*** Opening of Input data ***
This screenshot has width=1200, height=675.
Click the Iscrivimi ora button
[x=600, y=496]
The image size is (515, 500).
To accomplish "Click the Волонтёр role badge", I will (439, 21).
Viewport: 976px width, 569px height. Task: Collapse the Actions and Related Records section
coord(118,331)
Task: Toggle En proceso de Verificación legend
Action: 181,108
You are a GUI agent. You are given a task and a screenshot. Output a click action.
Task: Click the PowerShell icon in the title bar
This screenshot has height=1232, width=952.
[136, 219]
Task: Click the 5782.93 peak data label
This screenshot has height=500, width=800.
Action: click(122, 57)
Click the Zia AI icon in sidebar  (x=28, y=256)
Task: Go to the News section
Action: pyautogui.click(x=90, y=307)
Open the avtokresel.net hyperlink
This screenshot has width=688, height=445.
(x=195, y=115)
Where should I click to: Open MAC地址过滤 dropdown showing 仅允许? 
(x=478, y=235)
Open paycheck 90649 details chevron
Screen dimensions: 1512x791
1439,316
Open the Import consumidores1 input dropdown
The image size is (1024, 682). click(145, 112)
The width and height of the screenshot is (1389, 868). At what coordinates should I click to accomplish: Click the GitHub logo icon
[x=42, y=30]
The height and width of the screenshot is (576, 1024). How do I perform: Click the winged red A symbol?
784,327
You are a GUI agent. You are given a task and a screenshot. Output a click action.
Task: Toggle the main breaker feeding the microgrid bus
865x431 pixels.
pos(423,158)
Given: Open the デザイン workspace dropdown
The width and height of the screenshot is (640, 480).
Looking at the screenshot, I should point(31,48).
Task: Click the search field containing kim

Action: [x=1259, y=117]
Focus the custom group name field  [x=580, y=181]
*** Close of Input data ***
#### Exercise prompt:
Exactly the lines from the one containing "The image size is (515, 500)." to the final line of the data, both included, should be printed, and nothing more.

#### Written solution:
The image size is (515, 500).
To accomplish "Click the Волонтёр role badge", I will (439, 21).
Viewport: 976px width, 569px height. Task: Collapse the Actions and Related Records section
coord(118,331)
Task: Toggle En proceso de Verificación legend
Action: 181,108
You are a GUI agent. You are given a task and a screenshot. Output a click action.
Task: Click the PowerShell icon in the title bar
This screenshot has height=1232, width=952.
[136, 219]
Task: Click the 5782.93 peak data label
This screenshot has height=500, width=800.
Action: click(122, 57)
Click the Zia AI icon in sidebar  (x=28, y=256)
Task: Go to the News section
Action: pyautogui.click(x=90, y=307)
Open the avtokresel.net hyperlink
This screenshot has width=688, height=445.
(x=195, y=115)
Where should I click to: Open MAC地址过滤 dropdown showing 仅允许? 
(x=478, y=235)
Open paycheck 90649 details chevron
Screen dimensions: 1512x791
1439,316
Open the Import consumidores1 input dropdown
The image size is (1024, 682). click(145, 112)
The width and height of the screenshot is (1389, 868). At what coordinates should I click to accomplish: Click the GitHub logo icon
[x=42, y=30]
The height and width of the screenshot is (576, 1024). How do I perform: Click the winged red A symbol?
784,327
You are a GUI agent. You are given a task and a screenshot. Output a click action.
Task: Toggle the main breaker feeding the microgrid bus
865x431 pixels.
pos(423,158)
Given: Open the デザイン workspace dropdown
The width and height of the screenshot is (640, 480).
Looking at the screenshot, I should point(31,48).
Task: Click the search field containing kim

Action: [x=1259, y=117]
Focus the custom group name field  [x=580, y=181]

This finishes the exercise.